In 2015, NZX Regulation continued to operate fair, orderly and transparent markets. In May, NZX welcomed the Financial Markets Authority’s (FMA) fourth annual General Obligations Review, which assesses and reports on NZX’s compliance with its statutory obligations. The FMA concluded that during the 2014 review period NZX complied with all of its statutory obligations and did not require NZX to take any specific actions following the review.
Other NZX developments in 2015
NZX’s funds management business experienced steady growth following the acquisition of leading New Zealand superannuation and passive funds manager SuperLife completed in January. During 2015, Smartshares funds under management (FUM), excluding SuperLife, grew by 17% to $481 million, driven by the launch of 16 new ETFs, bringing the portfolio of ETFs offered by Smartshares to 23. The new ETFs give investors the opportunity to invest across all main asset classes, being cash, bonds, shares and property. As at 15 December 2015, total SuperLife FUM was $1,425 million.

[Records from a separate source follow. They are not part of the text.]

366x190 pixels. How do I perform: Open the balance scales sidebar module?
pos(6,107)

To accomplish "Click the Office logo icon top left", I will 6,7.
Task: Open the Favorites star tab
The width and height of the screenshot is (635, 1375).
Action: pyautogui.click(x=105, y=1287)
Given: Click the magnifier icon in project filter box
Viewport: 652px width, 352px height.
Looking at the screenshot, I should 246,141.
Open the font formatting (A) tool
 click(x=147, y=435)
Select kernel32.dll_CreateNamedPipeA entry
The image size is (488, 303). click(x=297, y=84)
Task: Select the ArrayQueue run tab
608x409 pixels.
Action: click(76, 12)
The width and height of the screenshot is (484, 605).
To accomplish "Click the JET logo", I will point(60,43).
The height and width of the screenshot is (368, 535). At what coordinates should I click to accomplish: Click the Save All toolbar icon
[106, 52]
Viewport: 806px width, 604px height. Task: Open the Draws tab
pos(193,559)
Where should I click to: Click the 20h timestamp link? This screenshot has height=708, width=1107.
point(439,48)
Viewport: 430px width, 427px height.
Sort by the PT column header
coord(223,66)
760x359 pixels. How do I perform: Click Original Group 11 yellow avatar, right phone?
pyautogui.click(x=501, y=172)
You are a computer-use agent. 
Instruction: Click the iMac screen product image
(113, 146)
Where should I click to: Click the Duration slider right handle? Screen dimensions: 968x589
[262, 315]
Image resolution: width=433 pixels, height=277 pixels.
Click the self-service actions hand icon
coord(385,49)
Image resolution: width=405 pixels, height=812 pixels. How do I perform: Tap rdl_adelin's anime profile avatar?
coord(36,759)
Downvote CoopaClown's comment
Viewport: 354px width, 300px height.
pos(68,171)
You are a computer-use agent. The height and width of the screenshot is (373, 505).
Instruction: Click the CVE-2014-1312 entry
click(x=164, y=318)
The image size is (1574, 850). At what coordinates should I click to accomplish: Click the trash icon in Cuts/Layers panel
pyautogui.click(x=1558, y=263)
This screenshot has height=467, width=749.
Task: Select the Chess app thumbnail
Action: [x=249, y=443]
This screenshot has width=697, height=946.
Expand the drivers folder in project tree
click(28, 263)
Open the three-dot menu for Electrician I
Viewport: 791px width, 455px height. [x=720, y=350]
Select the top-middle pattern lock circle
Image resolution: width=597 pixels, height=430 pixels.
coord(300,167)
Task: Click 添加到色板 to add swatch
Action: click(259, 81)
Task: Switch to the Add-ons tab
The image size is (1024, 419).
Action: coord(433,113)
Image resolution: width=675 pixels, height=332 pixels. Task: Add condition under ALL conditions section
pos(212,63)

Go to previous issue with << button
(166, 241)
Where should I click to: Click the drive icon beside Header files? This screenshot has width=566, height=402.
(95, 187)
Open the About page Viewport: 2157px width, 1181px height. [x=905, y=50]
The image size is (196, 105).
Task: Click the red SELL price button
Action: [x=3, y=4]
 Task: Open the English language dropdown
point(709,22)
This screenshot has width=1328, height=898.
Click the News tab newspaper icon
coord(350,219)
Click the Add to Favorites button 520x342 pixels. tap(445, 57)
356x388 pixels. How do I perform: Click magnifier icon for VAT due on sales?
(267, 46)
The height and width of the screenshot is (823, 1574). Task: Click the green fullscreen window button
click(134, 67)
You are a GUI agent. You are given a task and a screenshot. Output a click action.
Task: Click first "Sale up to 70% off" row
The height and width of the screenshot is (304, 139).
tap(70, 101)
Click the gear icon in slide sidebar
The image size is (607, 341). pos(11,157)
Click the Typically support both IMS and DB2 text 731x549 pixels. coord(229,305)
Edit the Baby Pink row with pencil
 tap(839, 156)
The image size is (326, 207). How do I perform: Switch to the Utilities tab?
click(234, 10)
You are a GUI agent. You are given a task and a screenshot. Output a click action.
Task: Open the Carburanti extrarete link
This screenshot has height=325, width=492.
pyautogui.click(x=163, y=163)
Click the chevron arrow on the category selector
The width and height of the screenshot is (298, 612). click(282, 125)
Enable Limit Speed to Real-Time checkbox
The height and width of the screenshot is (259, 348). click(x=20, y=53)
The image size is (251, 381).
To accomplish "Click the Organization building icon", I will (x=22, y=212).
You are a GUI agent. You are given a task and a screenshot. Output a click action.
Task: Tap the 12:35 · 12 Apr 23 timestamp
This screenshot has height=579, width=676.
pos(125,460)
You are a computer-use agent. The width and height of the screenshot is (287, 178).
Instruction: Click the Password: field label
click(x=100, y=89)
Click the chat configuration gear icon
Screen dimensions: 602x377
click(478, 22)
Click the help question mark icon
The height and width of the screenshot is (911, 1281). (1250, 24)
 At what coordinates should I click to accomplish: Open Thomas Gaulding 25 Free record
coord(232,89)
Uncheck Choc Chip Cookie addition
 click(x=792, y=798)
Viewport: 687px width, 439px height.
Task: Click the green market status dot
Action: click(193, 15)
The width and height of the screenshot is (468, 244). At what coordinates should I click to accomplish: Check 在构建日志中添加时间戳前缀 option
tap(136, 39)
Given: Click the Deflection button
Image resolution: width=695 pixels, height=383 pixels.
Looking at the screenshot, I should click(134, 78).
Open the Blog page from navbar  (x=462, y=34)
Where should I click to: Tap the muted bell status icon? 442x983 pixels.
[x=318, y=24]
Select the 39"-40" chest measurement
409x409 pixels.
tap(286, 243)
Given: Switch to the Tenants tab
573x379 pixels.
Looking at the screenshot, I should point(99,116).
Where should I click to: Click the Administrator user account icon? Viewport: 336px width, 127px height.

In August, NZX acquired 100% of Apteryx, a provider of rich online functionality that enables New Zealand investment advisors to efficiently manage, trade and administer their clients’ portfolios.
Also in August, the Electricity Authority reselected NZX for the provision of NZX’s existing four market operator service provider roles. NZX has entered into eight year agreements with the Authority to continue service provision, with an option for the Authority to extend these roles for a further three years.